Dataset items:
◇ ◇ ◇ ◇ ◇
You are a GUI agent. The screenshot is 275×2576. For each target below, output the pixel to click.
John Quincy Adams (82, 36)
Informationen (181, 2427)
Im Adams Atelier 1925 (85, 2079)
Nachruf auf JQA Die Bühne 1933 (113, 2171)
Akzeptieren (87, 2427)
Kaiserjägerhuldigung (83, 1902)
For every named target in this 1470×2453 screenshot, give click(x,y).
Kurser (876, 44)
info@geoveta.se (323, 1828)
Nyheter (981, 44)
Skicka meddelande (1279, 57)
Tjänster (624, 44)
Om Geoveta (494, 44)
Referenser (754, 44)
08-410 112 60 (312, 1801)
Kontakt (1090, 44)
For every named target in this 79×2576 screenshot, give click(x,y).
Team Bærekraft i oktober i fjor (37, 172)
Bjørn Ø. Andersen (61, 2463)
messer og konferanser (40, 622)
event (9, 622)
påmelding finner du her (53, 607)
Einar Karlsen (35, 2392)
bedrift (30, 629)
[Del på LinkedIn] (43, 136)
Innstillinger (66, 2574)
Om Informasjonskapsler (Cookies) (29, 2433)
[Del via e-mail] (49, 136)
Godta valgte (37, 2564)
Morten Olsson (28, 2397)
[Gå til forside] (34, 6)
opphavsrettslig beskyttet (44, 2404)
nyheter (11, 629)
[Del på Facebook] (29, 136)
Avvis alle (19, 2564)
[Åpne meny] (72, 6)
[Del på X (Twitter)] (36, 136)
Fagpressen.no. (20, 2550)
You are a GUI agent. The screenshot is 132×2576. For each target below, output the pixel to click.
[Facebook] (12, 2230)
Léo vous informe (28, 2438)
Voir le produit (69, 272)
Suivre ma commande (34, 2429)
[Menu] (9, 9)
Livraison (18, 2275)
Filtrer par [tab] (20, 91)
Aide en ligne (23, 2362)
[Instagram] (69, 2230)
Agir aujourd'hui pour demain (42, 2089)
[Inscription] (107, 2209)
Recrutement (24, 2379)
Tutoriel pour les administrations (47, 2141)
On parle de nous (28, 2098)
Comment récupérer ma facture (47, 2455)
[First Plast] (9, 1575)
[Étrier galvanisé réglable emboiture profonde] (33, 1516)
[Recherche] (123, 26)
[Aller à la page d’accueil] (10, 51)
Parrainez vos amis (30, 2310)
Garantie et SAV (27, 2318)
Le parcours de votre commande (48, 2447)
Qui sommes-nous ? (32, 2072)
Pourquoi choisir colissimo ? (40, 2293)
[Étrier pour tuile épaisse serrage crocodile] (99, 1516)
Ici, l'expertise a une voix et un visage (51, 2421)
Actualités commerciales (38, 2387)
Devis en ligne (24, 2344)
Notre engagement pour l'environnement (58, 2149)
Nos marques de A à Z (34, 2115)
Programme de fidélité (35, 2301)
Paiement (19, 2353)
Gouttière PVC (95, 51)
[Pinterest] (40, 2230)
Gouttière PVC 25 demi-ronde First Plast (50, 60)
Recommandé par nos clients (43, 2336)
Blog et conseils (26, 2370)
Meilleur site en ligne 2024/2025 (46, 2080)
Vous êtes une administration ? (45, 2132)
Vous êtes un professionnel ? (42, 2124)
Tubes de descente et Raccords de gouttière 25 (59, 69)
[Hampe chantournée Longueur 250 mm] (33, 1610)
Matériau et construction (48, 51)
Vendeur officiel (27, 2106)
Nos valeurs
◇ ◇ ◇ ◇ ◇
Directions: Copy out every record above exactly as written.

Output below:
You are a GUI agent. The screenshot is 275×2576. For each target below, output the pixel to click.
John Quincy Adams (82, 36)
Informationen (181, 2427)
Im Adams Atelier 1925 (85, 2079)
Nachruf auf JQA Die Bühne 1933 (113, 2171)
Akzeptieren (87, 2427)
Kaiserjägerhuldigung (83, 1902)
For every named target in this 1470×2453 screenshot, give click(x,y).
Kurser (876, 44)
info@geoveta.se (323, 1828)
Nyheter (981, 44)
Skicka meddelande (1279, 57)
Tjänster (624, 44)
Om Geoveta (494, 44)
Referenser (754, 44)
08-410 112 60 (312, 1801)
Kontakt (1090, 44)
For every named target in this 79×2576 screenshot, give click(x,y).
Team Bærekraft i oktober i fjor (37, 172)
Bjørn Ø. Andersen (61, 2463)
messer og konferanser (40, 622)
event (9, 622)
påmelding finner du her (53, 607)
Einar Karlsen (35, 2392)
bedrift (30, 629)
[Del på LinkedIn] (43, 136)
Innstillinger (66, 2574)
Om Informasjonskapsler (Cookies) (29, 2433)
[Del via e-mail] (49, 136)
Godta valgte (37, 2564)
Morten Olsson (28, 2397)
[Gå til forside] (34, 6)
opphavsrettslig beskyttet (44, 2404)
nyheter (11, 629)
[Del på Facebook] (29, 136)
Avvis alle (19, 2564)
[Åpne meny] (72, 6)
[Del på X (Twitter)] (36, 136)
Fagpressen.no. (20, 2550)
You are a GUI agent. The screenshot is 132×2576. For each target below, output the pixel to click.
[Facebook] (12, 2230)
Léo vous informe (28, 2438)
Voir le produit (69, 272)
Suivre ma commande (34, 2429)
[Menu] (9, 9)
Livraison (18, 2275)
Filtrer par [tab] (20, 91)
Aide en ligne (23, 2362)
[Instagram] (69, 2230)
Agir aujourd'hui pour demain (42, 2089)
[Inscription] (107, 2209)
Recrutement (24, 2379)
Tutoriel pour les administrations (47, 2141)
On parle de nous (28, 2098)
Comment récupérer ma facture (47, 2455)
[First Plast] (9, 1575)
[Étrier galvanisé réglable emboiture profonde] (33, 1516)
[Recherche] (123, 26)
[Aller à la page d’accueil] (10, 51)
Parrainez vos amis (30, 2310)
Garantie et SAV (27, 2318)
Le parcours de votre commande (48, 2447)
Qui sommes-nous ? (32, 2072)
Pourquoi choisir colissimo ? (40, 2293)
[Étrier pour tuile épaisse serrage crocodile] (99, 1516)
Ici, l'expertise a une voix et un visage (51, 2421)
Actualités commerciales (38, 2387)
Devis en ligne (24, 2344)
Notre engagement pour l'environnement (58, 2149)
Nos marques de A à Z (34, 2115)
Programme de fidélité (35, 2301)
Paiement (19, 2353)
Gouttière PVC (95, 51)
[Pinterest] (40, 2230)
Gouttière PVC 25 demi-ronde First Plast (50, 60)
Recommandé par nos clients (43, 2336)
Blog et conseils (26, 2370)
Meilleur site en ligne 2024/2025 (46, 2080)
Vous êtes une administration ? (45, 2132)
Vous êtes un professionnel ? (42, 2124)
Tubes de descente et Raccords de gouttière 25 (59, 69)
[Hampe chantournée Longueur 250 mm] (33, 1610)
Matériau et construction (48, 51)
Vendeur officiel (27, 2106)
Nos valeurs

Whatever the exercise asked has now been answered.